Instructions to follow -
Your answer should be exactly the lines from the one that contains "Task: Export shareholder info with 导出 button" through the final line of the entries below, and nothing else.

Records shown -
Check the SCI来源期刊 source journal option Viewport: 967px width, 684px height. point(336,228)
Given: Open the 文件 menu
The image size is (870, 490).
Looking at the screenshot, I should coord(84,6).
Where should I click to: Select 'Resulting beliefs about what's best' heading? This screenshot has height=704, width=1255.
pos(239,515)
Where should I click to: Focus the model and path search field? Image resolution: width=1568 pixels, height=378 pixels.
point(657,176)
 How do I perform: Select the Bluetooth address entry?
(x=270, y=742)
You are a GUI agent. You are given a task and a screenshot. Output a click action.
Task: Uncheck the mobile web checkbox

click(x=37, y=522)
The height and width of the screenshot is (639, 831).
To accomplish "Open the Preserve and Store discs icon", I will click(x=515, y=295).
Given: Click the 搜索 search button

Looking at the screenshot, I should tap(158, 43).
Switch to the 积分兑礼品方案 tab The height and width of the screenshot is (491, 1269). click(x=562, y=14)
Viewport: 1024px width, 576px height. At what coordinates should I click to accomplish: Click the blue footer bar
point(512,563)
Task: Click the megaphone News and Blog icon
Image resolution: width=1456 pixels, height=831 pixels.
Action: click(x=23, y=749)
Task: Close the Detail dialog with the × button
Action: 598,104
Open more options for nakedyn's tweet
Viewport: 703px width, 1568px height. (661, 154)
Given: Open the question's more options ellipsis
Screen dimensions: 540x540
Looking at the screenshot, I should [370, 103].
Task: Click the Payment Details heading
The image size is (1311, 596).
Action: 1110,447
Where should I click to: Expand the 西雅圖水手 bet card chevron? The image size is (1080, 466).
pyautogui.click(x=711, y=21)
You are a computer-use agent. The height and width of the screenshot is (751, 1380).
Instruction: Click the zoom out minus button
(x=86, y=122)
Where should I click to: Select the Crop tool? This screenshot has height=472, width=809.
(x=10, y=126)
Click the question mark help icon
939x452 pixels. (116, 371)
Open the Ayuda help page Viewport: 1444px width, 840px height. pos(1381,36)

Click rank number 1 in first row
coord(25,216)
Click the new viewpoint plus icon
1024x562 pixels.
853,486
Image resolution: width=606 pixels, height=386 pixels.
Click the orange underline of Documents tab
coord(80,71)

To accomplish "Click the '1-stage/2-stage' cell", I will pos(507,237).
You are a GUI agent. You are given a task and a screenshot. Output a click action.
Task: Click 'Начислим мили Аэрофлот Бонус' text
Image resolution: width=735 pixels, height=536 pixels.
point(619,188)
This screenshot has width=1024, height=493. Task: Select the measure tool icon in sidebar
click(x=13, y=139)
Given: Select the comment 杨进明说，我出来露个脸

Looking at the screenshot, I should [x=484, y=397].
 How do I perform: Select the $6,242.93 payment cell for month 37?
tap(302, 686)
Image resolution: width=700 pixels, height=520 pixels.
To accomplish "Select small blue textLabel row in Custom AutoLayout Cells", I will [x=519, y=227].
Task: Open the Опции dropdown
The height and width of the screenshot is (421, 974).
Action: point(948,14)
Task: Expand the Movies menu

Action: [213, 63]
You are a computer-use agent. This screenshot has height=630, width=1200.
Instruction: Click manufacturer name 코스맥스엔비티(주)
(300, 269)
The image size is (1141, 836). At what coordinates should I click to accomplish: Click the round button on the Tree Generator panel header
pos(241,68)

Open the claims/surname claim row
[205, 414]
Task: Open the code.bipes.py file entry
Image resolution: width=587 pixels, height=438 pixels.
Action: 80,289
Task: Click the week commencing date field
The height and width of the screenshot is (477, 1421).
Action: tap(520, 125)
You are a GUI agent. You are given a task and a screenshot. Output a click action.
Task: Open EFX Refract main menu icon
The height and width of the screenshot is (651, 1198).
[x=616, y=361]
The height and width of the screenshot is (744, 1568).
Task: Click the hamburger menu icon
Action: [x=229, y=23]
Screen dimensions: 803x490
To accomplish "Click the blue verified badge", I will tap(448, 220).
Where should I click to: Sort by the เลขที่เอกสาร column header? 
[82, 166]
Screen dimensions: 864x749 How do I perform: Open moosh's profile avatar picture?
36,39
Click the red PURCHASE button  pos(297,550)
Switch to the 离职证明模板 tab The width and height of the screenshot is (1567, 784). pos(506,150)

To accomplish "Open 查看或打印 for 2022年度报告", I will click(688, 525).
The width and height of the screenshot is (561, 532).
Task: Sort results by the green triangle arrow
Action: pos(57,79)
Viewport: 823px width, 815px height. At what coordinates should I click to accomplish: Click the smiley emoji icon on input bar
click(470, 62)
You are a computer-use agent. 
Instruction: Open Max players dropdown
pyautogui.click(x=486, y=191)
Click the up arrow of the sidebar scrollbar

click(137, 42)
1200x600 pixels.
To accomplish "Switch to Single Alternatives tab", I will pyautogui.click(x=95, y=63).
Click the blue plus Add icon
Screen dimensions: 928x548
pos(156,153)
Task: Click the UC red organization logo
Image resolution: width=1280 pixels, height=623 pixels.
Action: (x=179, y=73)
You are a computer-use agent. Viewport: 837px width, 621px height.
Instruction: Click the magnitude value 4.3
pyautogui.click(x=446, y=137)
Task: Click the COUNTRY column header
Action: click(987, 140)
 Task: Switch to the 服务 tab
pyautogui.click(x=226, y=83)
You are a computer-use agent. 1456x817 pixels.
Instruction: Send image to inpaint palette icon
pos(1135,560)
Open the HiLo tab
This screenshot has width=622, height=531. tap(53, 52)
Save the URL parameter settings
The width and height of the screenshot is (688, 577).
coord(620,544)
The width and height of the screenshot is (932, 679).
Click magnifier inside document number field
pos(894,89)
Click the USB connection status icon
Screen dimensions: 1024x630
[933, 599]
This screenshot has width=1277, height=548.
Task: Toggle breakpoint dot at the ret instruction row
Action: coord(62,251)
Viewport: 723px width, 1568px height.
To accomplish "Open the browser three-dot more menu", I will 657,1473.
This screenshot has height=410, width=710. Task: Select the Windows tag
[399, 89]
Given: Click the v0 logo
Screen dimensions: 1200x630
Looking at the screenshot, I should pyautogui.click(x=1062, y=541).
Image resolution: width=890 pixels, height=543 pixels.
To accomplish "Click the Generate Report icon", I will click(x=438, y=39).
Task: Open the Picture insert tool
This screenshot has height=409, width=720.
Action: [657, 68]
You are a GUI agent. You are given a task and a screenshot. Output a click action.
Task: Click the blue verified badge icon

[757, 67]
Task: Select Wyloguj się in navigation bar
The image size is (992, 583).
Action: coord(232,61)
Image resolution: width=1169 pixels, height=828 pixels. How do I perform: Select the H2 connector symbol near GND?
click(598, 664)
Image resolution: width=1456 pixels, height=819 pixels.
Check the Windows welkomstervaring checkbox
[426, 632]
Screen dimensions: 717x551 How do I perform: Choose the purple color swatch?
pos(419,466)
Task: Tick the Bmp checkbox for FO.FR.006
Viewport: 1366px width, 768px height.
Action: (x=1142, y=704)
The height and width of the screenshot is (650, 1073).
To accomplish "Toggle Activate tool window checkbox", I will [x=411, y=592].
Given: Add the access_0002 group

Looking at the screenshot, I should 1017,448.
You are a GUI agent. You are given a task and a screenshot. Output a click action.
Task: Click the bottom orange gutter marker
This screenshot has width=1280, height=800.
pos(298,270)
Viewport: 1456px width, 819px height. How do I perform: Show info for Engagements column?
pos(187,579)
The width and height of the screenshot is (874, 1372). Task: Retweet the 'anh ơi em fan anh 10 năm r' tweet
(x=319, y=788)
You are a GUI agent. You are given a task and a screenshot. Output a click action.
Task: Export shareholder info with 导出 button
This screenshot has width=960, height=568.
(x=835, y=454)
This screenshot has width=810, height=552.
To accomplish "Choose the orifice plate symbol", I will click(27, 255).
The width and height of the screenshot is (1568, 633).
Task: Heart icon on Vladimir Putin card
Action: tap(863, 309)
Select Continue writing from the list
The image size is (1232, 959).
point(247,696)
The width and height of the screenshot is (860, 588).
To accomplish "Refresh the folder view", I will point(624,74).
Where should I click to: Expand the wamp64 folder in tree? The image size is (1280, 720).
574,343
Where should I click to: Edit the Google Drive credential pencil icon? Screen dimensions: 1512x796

Solution for this task -
Task: Export shareholder info with 导出 button
This screenshot has width=960, height=568.
(x=835, y=454)
This screenshot has width=810, height=552.
To accomplish "Choose the orifice plate symbol", I will click(27, 255).
The width and height of the screenshot is (1568, 633).
Task: Heart icon on Vladimir Putin card
Action: tap(863, 309)
Select Continue writing from the list
The image size is (1232, 959).
point(247,696)
The width and height of the screenshot is (860, 588).
To accomplish "Refresh the folder view", I will point(624,74).
Where should I click to: Expand the wamp64 folder in tree? The image size is (1280, 720).
574,343
Where should I click to: Edit the Google Drive credential pencil icon? Screen dimensions: 1512x796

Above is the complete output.